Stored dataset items

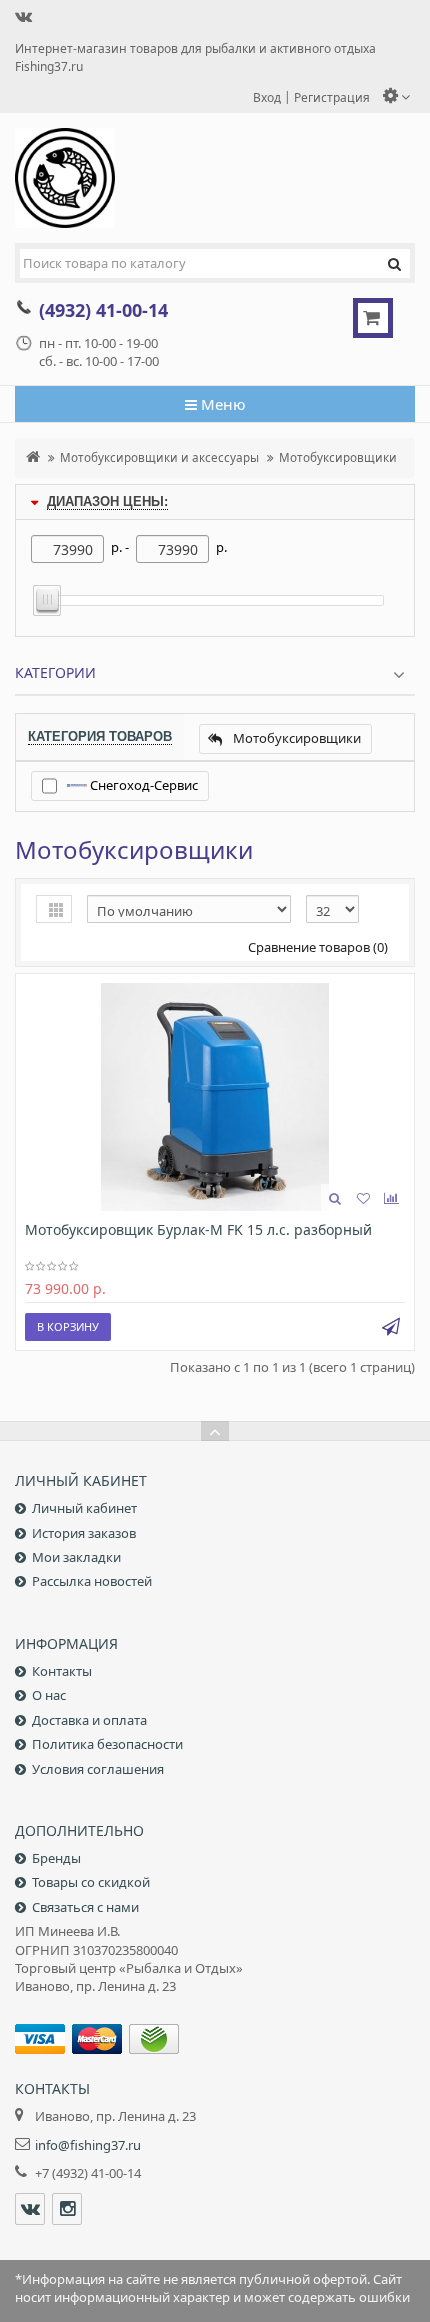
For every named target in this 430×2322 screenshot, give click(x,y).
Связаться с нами (85, 1907)
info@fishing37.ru (88, 2145)
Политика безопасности (107, 1744)
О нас (49, 1695)
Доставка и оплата (89, 1720)
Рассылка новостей (92, 1581)
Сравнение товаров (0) (318, 947)
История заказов (84, 1533)
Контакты (62, 1671)
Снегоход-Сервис (142, 785)
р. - (120, 547)
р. (221, 547)
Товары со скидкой (91, 1882)
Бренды (56, 1858)
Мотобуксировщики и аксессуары (159, 457)
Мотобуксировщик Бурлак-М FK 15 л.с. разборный (198, 1229)
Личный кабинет (84, 1508)
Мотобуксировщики (338, 457)
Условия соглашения (98, 1769)
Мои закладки (76, 1557)
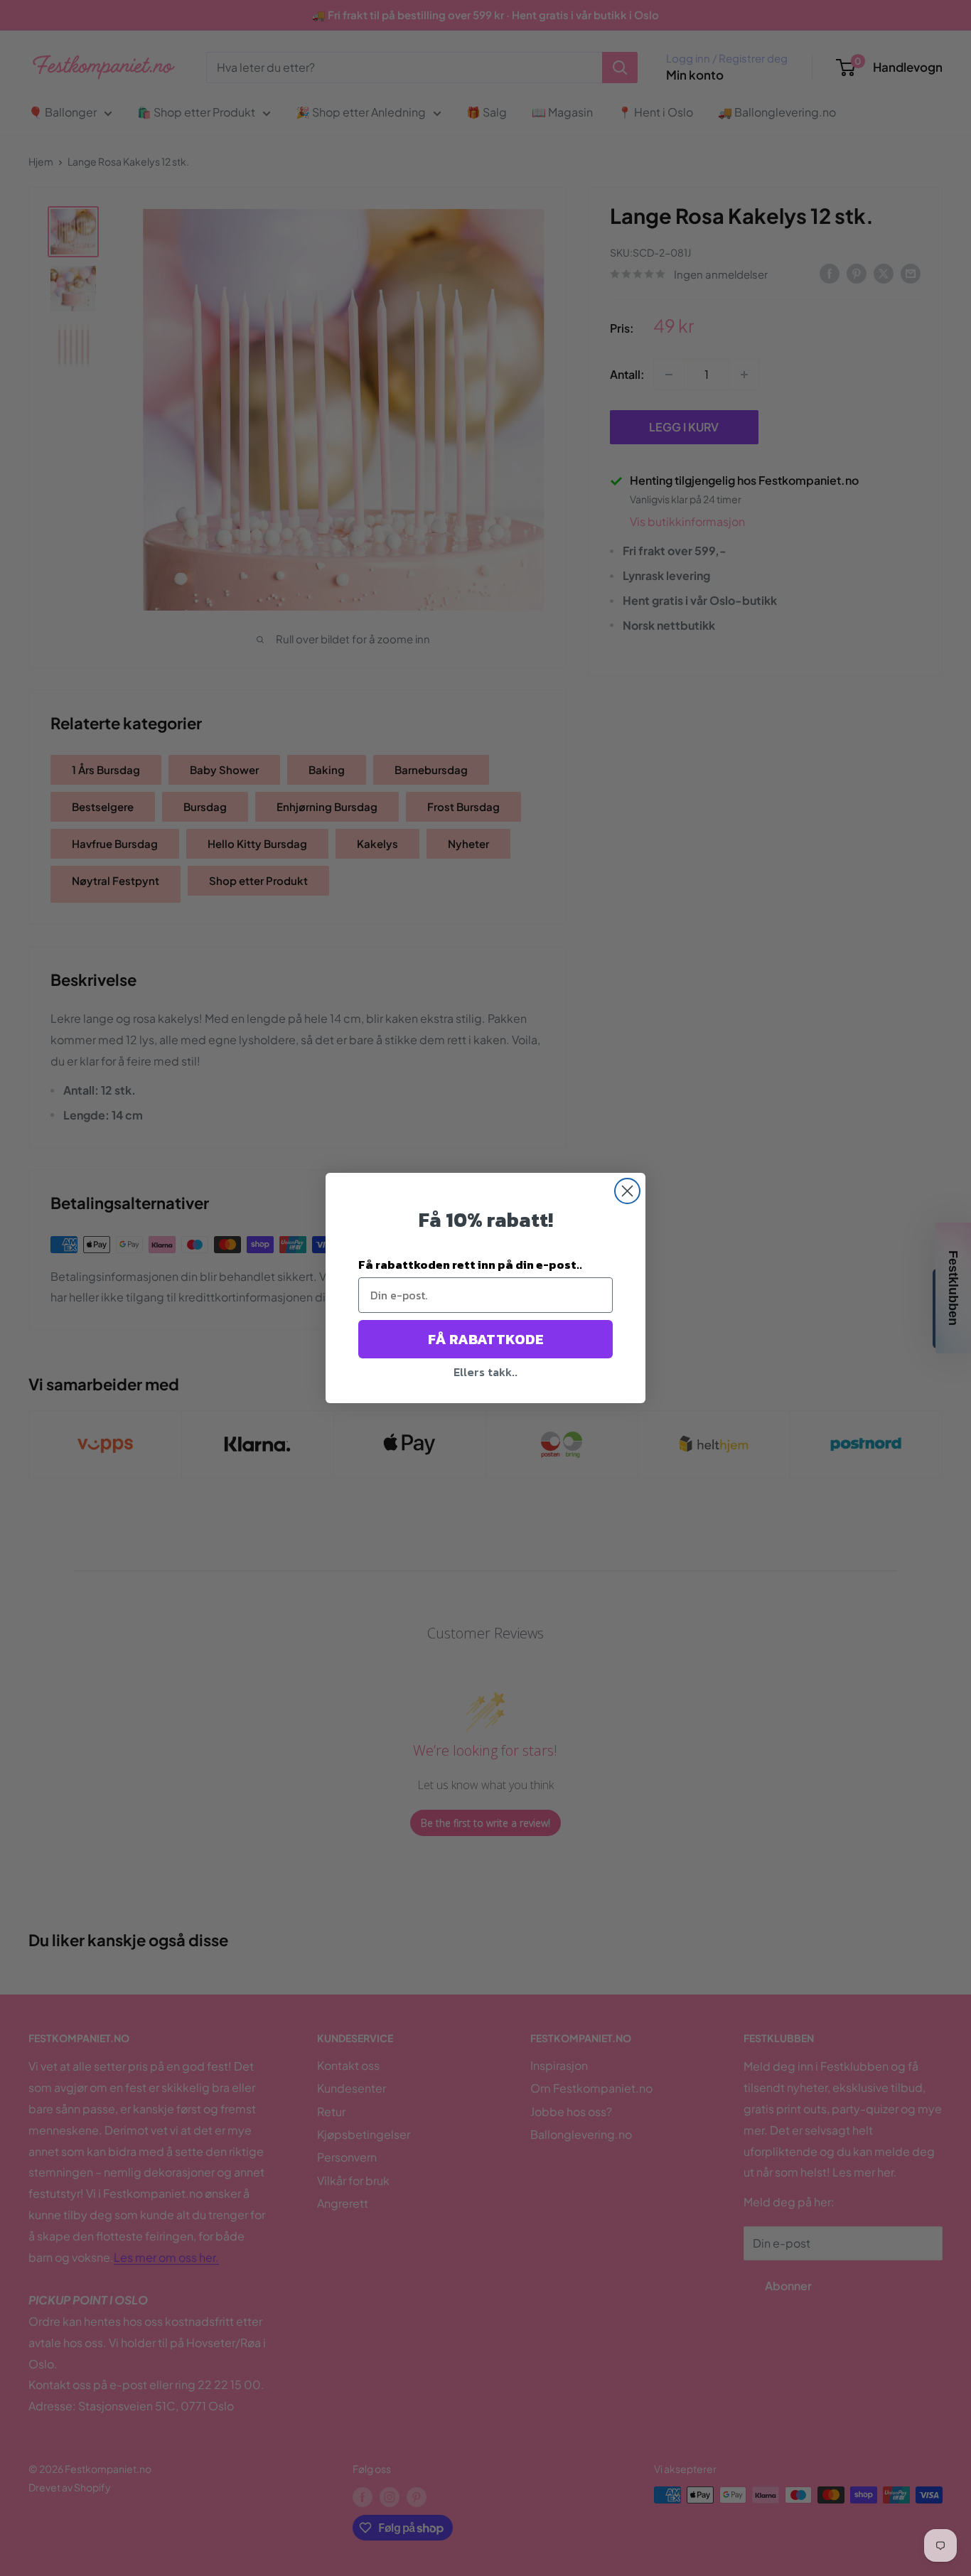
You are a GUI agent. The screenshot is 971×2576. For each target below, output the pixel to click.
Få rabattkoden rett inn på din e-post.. (470, 1264)
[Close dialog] (627, 1191)
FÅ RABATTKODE (486, 1339)
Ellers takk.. (485, 1371)
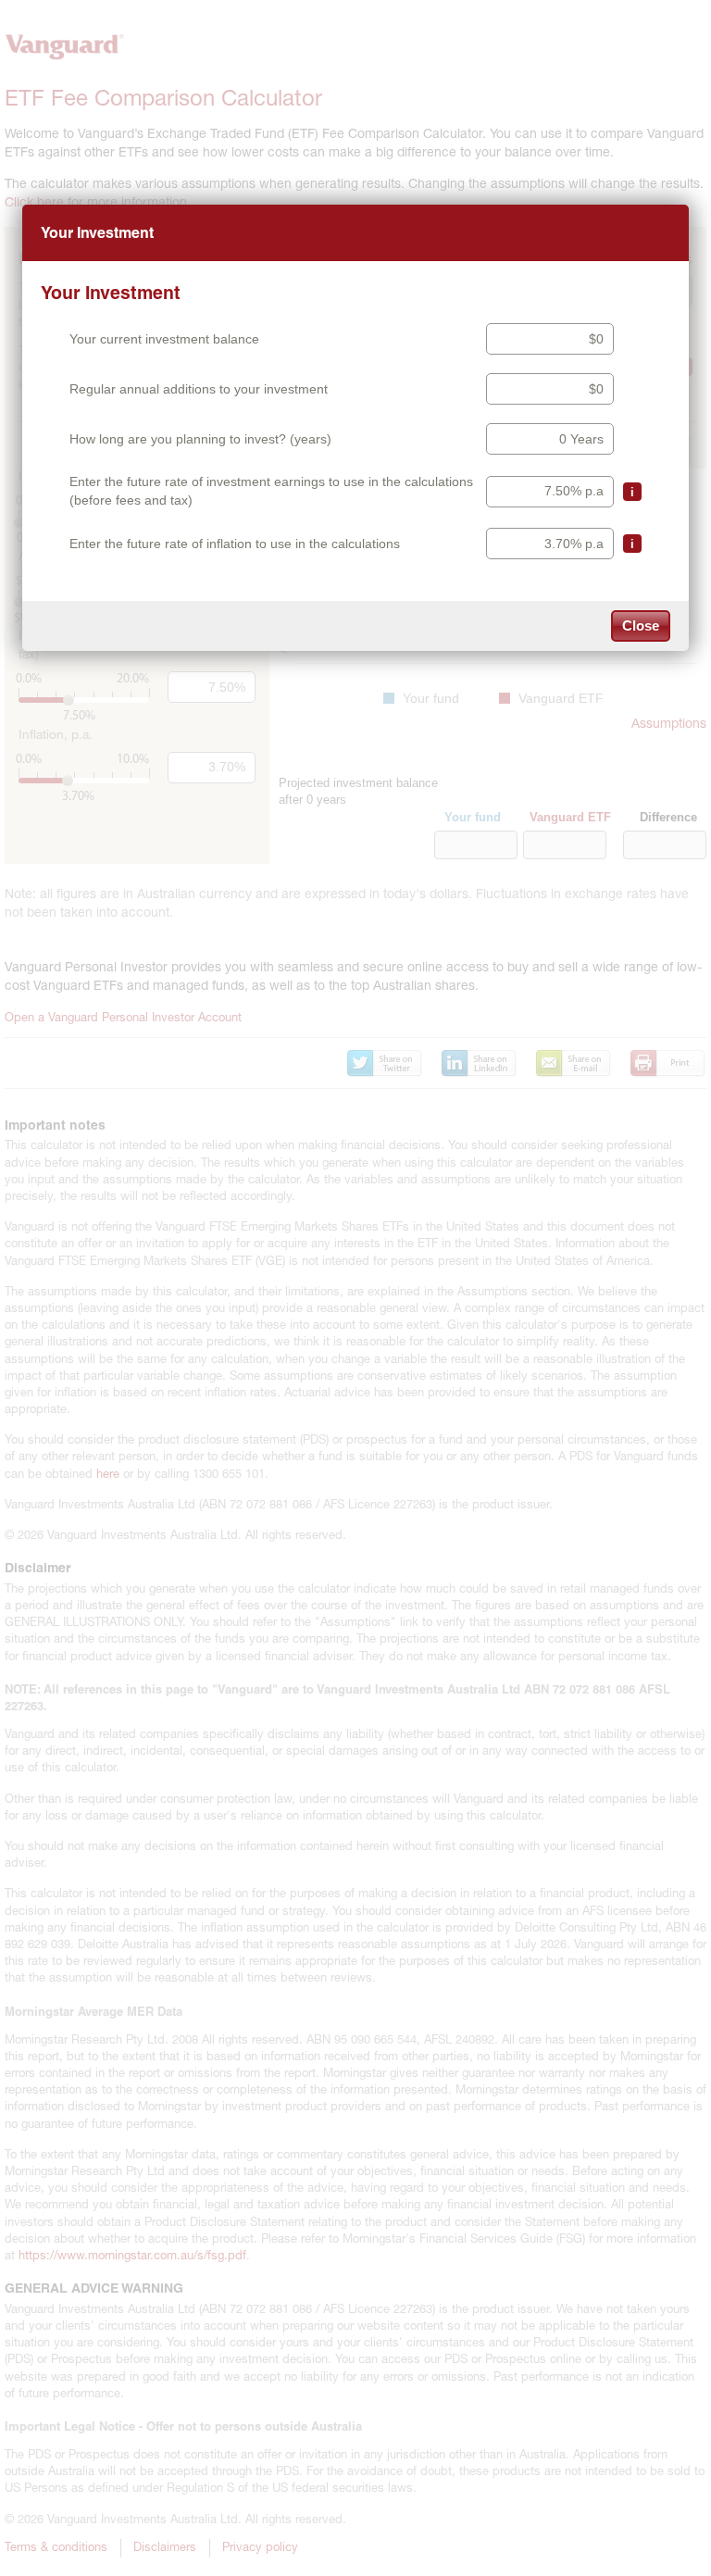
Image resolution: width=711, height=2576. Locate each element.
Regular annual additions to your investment (198, 388)
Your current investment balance (164, 338)
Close (640, 625)
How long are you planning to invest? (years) (200, 438)
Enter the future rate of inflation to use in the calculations (234, 543)
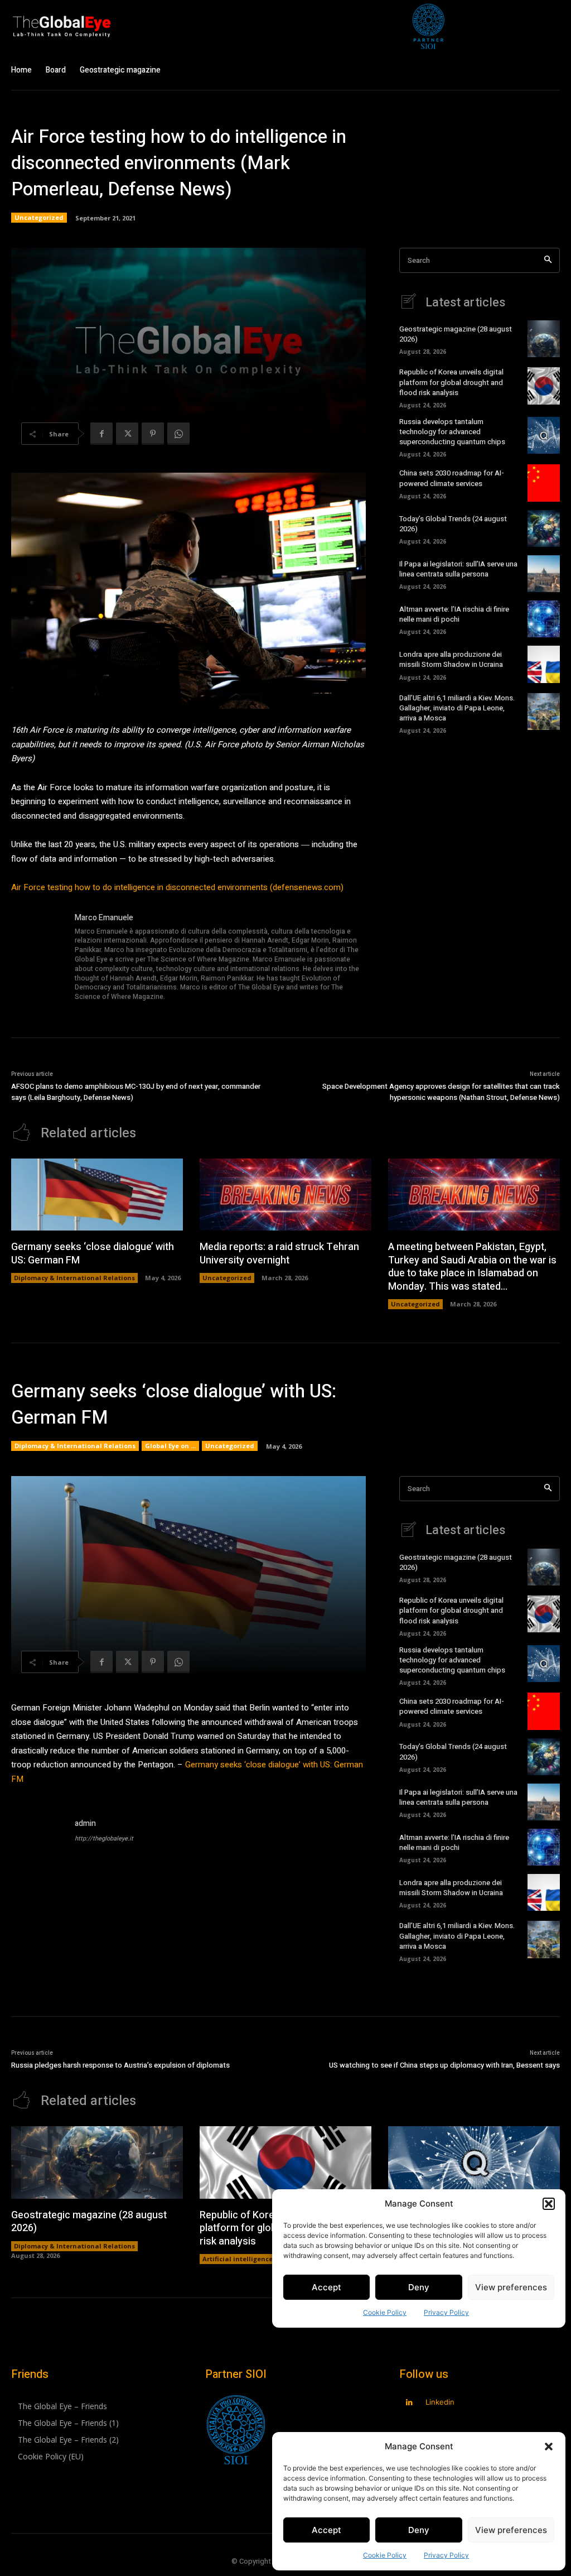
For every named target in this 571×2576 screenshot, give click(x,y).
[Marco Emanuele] (38, 958)
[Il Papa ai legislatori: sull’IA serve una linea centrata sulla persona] (544, 573)
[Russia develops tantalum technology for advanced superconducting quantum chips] (544, 435)
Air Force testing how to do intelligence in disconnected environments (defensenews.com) (177, 887)
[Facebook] (101, 433)
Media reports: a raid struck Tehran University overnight (279, 1253)
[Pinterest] (153, 433)
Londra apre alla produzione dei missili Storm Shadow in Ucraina (451, 659)
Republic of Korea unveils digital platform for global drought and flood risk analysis (451, 382)
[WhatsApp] (178, 433)
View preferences (511, 2530)
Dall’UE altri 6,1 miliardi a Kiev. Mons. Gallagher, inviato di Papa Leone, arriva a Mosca (457, 708)
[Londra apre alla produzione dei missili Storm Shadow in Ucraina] (544, 664)
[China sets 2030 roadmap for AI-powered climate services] (544, 482)
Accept (326, 2530)
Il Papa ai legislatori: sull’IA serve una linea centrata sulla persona (458, 569)
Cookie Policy (385, 2555)
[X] (127, 433)
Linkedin (439, 2401)
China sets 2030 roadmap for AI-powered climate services (451, 478)
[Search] (548, 260)
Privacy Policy (446, 2555)
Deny (418, 2530)
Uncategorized (39, 217)
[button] (548, 2446)
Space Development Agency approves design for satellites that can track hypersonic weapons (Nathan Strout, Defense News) (441, 1092)
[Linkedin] (409, 2402)
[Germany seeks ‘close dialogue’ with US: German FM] (97, 1195)
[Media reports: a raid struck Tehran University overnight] (285, 1195)
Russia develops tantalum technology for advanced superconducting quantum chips (452, 431)
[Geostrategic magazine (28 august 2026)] (544, 338)
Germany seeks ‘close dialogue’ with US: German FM (92, 1253)
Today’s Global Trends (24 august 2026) (453, 523)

Assignment — Pictures are not part of the copy. Return every record exactly.

Response box —
For every named target in this 430×2322 screenshot, give click(x,y).
Связаться с нами (85, 1907)
info@fishing37.ru (88, 2145)
Политика безопасности (107, 1744)
О нас (49, 1695)
Доставка и оплата (89, 1720)
Рассылка новостей (92, 1581)
Сравнение товаров (0) (318, 947)
История заказов (84, 1533)
Контакты (62, 1671)
Снегоход-Сервис (142, 785)
р. - (120, 547)
р. (221, 547)
Товары со скидкой (91, 1882)
Бренды (56, 1858)
Мотобуксировщики и аксессуары (159, 457)
Мотобуксировщик Бурлак-М FK 15 л.с. разборный (198, 1229)
Личный кабинет (84, 1508)
Мотобуксировщики (338, 457)
Условия соглашения (98, 1769)
Мои закладки (76, 1557)
You are a GUI agent. The screenshot is 971×2576. For each target below, output the pixel to click.
Få rabattkoden rett inn på din e-post.. (470, 1264)
[Close dialog] (627, 1191)
FÅ RABATTKODE (486, 1339)
Ellers takk.. (485, 1371)
Image resolution: width=711, height=2576. Locate each element.
Regular annual additions to your investment (198, 388)
Your current investment balance (164, 338)
Close (640, 625)
How long are you planning to invest? (years) (200, 438)
Enter the future rate of inflation to use in the calculations (234, 543)
For every named target in this 571×2576 screenshot, give click(x,y).
[Marco Emanuele] (38, 958)
[Il Papa ai legislatori: sull’IA serve una linea centrata sulla persona] (544, 573)
[Russia develops tantalum technology for advanced superconducting quantum chips] (544, 435)
Air Force testing how to do intelligence in disconnected environments (defensenews.com) (177, 887)
[Facebook] (101, 433)
Media reports: a raid struck Tehran University overnight (279, 1253)
[Pinterest] (153, 433)
Londra apre alla produzione dei missili Storm Shadow in Ucraina (451, 659)
Republic of Korea unveils digital platform for global drought and flood risk analysis (451, 382)
[WhatsApp] (178, 433)
View preferences (511, 2530)
Dall’UE altri 6,1 miliardi a Kiev. Mons. Gallagher, inviato di Papa Leone, arriva a Mosca (457, 708)
[Londra apre alla produzione dei missili Storm Shadow in Ucraina] (544, 664)
[China sets 2030 roadmap for AI-powered climate services] (544, 482)
Accept (326, 2530)
Il Papa ai legislatori: sull’IA serve una linea centrata sulla persona (458, 569)
Cookie Policy (385, 2555)
[X] (127, 433)
Linkedin (439, 2401)
China sets 2030 roadmap for AI-powered climate services (451, 478)
[Search] (548, 260)
Privacy Policy (446, 2555)
Deny (418, 2530)
Uncategorized (39, 217)
[button] (548, 2446)
Space Development Agency approves design for satellites that can track hypersonic weapons (Nathan Strout, Defense News) (441, 1092)
[Linkedin] (409, 2402)
[Germany seeks ‘close dialogue’ with US: German FM] (97, 1195)
[Media reports: a raid struck Tehran University overnight] (285, 1195)
Russia develops tantalum technology for advanced superconducting quantum chips (452, 431)
[Geostrategic magazine (28 august 2026)] (544, 338)
Germany seeks ‘close dialogue’ with US: German FM (92, 1253)
Today’s Global Trends (24 august 2026) (453, 523)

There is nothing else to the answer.